Private corporations affect national security in countless ways, yet graduate studies seldom address the vital contribution of the business community to national strength and influence. Nor does the government always appreciate the importance of understanding how corporations can help the nation face new and complex dangers. Foremost among these dangers is the escalating risk of cyber attacks against both private and public sectors, in ways that few people comprehend or know how to address from a strategic perspective.
In light of this knowledge gap, The Institute of World Politics is launching Cyber Statecraft, an introductory cyber-centric course that will form the core of a larger IWP Cyber Statecraft program. The first four-credit course will be taught this summer.
“This initial Cyber Statecraft course will present the importance of the cyber domain, a relatively new frontier whose significance cannot be overstated, and for which a broader and deeper understanding is necessary if tomorrow’s strategic thinkers are to operate effectively,” says Professor S. John Tsagronis, who is teaching the course.
“Because the U.S. government and private corporate sector are fundamentally reliant upon cyberspace, it is impossible to overstate the importance of the cyberspace domain to the security of the United States,” according to Tsagronis.
Cyber Statecraft will examine the history and evolution of the technologies, laws, and policies that today shape the cyber environment, as well as the many threats–current and emerging–that affect the security of the United States.

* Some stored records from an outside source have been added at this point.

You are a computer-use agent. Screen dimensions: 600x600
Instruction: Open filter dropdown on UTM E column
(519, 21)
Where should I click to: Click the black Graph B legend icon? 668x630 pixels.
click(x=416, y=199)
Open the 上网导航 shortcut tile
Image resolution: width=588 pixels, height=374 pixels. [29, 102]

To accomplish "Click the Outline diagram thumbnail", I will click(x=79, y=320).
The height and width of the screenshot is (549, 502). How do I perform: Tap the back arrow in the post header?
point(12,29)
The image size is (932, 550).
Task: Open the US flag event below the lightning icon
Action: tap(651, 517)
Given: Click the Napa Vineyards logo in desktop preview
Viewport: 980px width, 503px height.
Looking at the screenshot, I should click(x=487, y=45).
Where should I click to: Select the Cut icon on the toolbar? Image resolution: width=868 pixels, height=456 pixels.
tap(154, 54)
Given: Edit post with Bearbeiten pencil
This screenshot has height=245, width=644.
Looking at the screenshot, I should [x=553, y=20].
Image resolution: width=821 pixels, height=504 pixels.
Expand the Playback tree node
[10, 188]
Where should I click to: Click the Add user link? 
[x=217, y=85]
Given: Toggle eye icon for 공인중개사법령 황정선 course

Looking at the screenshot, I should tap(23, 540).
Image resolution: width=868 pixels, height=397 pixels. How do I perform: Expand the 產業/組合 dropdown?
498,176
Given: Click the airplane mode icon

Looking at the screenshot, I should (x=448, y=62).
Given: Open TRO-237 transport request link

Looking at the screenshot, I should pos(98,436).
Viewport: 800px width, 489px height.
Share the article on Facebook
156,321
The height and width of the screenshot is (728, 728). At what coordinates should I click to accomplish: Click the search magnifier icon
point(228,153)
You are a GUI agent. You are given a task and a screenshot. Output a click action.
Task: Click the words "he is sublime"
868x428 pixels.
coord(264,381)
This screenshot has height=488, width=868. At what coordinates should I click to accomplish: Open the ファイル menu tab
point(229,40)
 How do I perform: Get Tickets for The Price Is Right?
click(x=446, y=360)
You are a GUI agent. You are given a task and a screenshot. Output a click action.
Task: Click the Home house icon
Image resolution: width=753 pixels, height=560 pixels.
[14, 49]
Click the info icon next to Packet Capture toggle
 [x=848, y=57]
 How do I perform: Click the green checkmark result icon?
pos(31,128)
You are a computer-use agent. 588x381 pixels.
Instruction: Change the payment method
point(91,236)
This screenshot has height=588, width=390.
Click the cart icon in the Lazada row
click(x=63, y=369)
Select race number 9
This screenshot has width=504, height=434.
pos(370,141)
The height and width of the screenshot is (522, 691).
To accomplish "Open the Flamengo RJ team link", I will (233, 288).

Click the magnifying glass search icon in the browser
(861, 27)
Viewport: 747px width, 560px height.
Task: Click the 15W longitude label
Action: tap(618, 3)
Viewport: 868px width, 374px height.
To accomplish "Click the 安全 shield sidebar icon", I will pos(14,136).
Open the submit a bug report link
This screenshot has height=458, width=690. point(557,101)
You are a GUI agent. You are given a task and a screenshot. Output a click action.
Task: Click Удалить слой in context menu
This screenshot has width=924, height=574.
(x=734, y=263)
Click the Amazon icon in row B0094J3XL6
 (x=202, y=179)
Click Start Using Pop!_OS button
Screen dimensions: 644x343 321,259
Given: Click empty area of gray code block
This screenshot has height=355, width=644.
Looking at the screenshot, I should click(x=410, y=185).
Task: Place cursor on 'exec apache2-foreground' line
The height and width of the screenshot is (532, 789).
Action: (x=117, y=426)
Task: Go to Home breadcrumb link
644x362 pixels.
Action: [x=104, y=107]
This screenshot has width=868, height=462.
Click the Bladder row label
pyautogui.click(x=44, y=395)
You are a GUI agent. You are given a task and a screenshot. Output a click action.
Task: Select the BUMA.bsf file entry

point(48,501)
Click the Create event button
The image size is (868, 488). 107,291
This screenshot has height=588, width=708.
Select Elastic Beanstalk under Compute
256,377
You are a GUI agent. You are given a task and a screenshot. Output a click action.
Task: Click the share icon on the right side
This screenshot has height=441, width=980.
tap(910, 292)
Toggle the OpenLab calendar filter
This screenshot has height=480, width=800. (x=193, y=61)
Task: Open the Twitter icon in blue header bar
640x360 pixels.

Particular attention will be given to understanding how crises can create opportunities for prudent statesmen to advance U.S. cyber security interests. Case studies of cyber operations are presented so students can both appreciate the real-world challenges of bringing theories into practice and better understand what some are now calling the “Cool War.”
For more about the Cyber Statecraft course, click here.
The summer term runs from June 3 to July 26. Applications for this course from new students will be accepted on a space-available basis through May 3.